Have an assignment zero with no content and worth zero (or one) points, which students have to submit just to show they know how the system works (for example, they don’t forget to push “submit”). Maybe it just has some trivial math or programming exercises. This reduces the cognitive load when doing the real assignments.

Design your notebook with a mindset of unit testing. Note that this isn’t the way that notebooks are usually used, though. Functions and testable functions are good. But note that if you put everything in functions, you lose some of the main benefits of notebooks (interactivity made possible by having things in the top-level scope)! Such is life.

Have sufficient tests that are visible to the students, so that they can tell if their answers are reasonable. For example, student-visible tests might check for the shape of arrays, hidden tests check for the actual values. This also ensures that they are approaching it the way you expect.

Similarly, some instructors have found that you must have plenty of structure so that students only have to fill in well-defined chucks, with instructor code before and after. This ensures that students do “the right thing”, but also means that students lose the experience of the “big picture”: loading, preprocessing, and finalization - important skills for the future. Instead, they learn to fill in blanks and no more, no less. So, in this way autograding is a trade-off: more grade-able, less realistic about the full cycle of work.

Within your tests, use variable names that won’t have a conflict (for example, a random suffix like testval_randomstring36456165 instead of testval). This reduces the chance of one of your tests conflicting/overwriting something that the students have added.

Expect students to do everything wrong, and fail in weird ways. Your tests need to be robust.

Consider if your assignment is more open-ended, or there is one specific way to solve it. If it’s more open-ended, consider if it is even realistic to make it autogradeable.

nbgrader relies on metadata in order to do the autograding. In order for this to work, the cell metadata needs to be intact. Normally, you can’t even see it for a cell, but it can be affected if: a) cells are copied and pasted to another notebook file (metadata lost, autograding fails), or b) cells are split (metadata duplicated, nbgrader halts then). You should ask students to copy the whole notebook file around when needed. You should also ask the students to generally avoid doing anything weird with the notebook files.

The environment variable NBGRADER_VALIDATING can be used to tell if the code is being run in the autograding context.

A notebook shouldn’t do extensive external operations when autograding, such as downloading data. For that matter, it should try to minimize these when running on JupyterHub, too (a course with 1000 students doesn’t need every student to download data separately - that’s a recipe to get us blocked). Request a /coursedata/ directory and you can put any type of data there for students to use. You can try these kind of conditionals to handle these cases:

# Setup for if on aalto jupyterhub or if we are autograding
if 'AALTO_JUPYTERHUB' in os.environ or 'NBGRADER_VALIDATING' in os.environ:
    data_home = '/coursedata/scikit_learn_data/'
    # Make sure that it doesn't try to write new data here,
    # students won't be able to
else:
   data_home = None        # use default for a personal computer

Warnings to give to students

  • Don’t copy and paste cells within a notebook. This will mess up the tracking metadata and prevent autograding from working.

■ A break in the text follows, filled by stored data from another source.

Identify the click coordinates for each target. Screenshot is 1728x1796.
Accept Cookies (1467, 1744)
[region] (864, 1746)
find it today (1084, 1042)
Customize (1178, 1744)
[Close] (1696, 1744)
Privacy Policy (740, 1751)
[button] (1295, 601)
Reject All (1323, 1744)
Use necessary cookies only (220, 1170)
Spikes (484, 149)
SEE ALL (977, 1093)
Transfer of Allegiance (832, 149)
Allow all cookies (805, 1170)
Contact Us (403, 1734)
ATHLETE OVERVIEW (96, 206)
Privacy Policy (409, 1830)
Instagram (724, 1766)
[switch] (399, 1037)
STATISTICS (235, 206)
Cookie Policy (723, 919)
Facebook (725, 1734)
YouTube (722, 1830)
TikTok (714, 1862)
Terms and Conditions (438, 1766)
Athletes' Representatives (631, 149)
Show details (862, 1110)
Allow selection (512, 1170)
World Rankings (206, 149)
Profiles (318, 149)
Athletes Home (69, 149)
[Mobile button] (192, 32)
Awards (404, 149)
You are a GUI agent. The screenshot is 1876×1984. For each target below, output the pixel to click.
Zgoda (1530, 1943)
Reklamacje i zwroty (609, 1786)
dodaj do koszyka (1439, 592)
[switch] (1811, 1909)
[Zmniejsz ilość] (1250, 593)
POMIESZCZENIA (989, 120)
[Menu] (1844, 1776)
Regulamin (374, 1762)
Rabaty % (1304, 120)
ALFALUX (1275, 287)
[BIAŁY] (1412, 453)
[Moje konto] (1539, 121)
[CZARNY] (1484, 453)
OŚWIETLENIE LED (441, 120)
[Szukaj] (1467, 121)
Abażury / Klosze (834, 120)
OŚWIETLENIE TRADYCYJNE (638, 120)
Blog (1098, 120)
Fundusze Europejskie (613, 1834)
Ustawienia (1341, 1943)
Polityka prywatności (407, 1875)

  • Be cautious about things such as copying the whole notebook to Colab to work on it. This has sometimes resulted in removing all notebook metadata, making autograding impossible.

FAQ

  • This error message:

    [ERROR] One or more notebooks in the assignment use an old version
        of the nbgrader metadata format. Please **back up your class files
        directory** and then update the metadata using:
    
        nbgrader update .
    
    • There are various ways this can happen: perhaps the most common is a student duplicates a cell. There is no solution other than manually fixing the notebook, or grading it yourself. (The error message is confusing and doesn’t make sense, a wide variety of internal problems can cause the same error).